**What you need to do:** According to the corneal transplant research summary, what causes almost all forms of corneal transplant failure?

**Source passage:**
------------------------------------
Research Group

  • Prof. Reza Dana, Principal Investigator
  • Prof. Andrius Kazlauskas, Co-Investigator
  • Dr. Ying Qian, Research Assistant
  • Mr. Qiang Zhang, Research Technician


  • Schepens Eye Research Institute, Boston, USA


  • Promotion of Corneal Transplant Survival by Anti-Apoptotic Genes

Corneal transplantation is by far the most common form of tissue transplantation. While many grafts have a generally favorable prognosis under topical immune suppression, the medications used to prevent graft failure are toxic to the eye, commonly causing cataracts and glaucoma. In addition, many corneal grafts performed in inflamed host beds are deemed high-risk by virtue of their dismal prognosis due to rejection rates that far exceed 50%.

Corneal clarity is critically dependent upon normal functioning of a monolayer of cells known as the corneal endothelium. These cells are responsible for the pump function that keeps the cornea free from swelling. Almost all forms of corneal transplant failure are due to endothelial cell dysfunction or death. Moreover, many endothelial cells are lost in the process of eye banking prior to transplantation, so that the grafted donor tissue becomes particularly vulnerable to failure if its endothelium comes under immune attack.

Corneal endothelial cell death is mediated by a process known as apoptosis. Many of the genes responsible for apoptosis have been defined, as have genes that downregulate this process – known as anti-apoptotic genes. Gene therapy is the strategy by which selective genes are either activated or downregulated. Our preliminary work shows great promise in using a viral vector to selectively infect corneal endothelial cells with the desired genes after organ procurement but before transplantation. We propose to use this strategy to overexpress anti-apoptotic genes in the endothelium so as to render grafted corneas resistant to a variety of stresses, including those that lead to cell death during storage or immune-mediated cell death after transplantation.

We hope that successful completion of our proposal will lead to significant enhancement of graft survival, even in the adverse setting of high-risk transplantation, as well as better organ preservation over longer periods.
------------------------------------
**Dataset excerpts:**
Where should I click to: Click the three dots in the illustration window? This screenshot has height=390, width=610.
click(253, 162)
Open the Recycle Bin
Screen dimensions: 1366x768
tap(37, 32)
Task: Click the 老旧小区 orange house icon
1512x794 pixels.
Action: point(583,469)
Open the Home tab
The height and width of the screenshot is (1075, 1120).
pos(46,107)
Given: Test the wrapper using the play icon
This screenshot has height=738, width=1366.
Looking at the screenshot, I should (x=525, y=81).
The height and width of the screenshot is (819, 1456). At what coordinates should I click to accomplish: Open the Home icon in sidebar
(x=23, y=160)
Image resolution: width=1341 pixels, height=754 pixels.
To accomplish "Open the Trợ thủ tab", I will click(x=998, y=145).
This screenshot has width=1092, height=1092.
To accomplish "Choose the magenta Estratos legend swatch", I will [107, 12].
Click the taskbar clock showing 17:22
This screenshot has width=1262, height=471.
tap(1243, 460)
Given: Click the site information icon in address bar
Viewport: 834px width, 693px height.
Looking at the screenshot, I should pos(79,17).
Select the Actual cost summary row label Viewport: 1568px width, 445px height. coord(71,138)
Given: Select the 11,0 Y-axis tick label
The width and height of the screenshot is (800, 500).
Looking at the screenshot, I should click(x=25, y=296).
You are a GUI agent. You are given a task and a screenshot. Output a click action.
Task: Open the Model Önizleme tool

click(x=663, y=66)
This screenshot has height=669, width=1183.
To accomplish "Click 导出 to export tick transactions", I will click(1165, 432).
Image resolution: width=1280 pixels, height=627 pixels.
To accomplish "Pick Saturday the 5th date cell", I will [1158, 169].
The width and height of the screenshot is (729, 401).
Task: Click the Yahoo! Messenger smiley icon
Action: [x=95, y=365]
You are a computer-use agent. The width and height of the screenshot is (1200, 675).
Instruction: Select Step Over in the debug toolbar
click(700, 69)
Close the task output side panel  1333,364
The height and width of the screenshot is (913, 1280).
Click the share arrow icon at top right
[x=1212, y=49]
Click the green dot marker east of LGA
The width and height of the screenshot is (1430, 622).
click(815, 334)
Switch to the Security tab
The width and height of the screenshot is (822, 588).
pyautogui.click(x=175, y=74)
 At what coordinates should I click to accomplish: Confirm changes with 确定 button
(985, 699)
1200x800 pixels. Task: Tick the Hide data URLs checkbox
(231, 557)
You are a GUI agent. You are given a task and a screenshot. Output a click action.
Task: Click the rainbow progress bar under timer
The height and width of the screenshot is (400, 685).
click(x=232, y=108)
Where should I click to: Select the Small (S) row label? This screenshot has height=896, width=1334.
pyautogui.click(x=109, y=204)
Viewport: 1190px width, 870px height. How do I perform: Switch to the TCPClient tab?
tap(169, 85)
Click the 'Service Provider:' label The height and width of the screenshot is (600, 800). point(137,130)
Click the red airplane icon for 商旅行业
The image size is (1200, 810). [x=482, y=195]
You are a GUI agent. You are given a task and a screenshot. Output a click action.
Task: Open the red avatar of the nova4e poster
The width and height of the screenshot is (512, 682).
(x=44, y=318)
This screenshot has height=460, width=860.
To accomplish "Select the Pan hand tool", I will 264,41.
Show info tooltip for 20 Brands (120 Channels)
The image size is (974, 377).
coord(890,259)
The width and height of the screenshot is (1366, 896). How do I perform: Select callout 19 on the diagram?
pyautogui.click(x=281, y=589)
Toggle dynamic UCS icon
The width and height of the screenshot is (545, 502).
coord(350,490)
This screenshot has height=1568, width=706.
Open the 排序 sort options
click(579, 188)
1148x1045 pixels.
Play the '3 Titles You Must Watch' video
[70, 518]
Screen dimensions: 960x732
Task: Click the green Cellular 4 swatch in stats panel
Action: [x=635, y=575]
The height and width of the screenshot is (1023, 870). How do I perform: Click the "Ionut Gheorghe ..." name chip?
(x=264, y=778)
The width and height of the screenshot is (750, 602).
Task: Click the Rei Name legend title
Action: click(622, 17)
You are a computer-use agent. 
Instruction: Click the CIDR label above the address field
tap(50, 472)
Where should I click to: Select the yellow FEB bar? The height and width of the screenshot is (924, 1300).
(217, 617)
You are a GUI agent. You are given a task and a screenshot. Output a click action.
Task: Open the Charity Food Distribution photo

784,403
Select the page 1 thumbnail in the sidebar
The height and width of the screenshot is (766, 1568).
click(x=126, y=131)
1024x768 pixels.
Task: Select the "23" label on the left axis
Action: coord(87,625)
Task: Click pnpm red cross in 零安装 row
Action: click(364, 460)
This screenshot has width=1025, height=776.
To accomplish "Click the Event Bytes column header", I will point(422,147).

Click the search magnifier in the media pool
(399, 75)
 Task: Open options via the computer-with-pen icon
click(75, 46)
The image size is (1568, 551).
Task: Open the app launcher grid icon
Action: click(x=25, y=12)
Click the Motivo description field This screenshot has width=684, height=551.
------------------------------------
**Exercise output:** Endothelial cell dysfunction or death.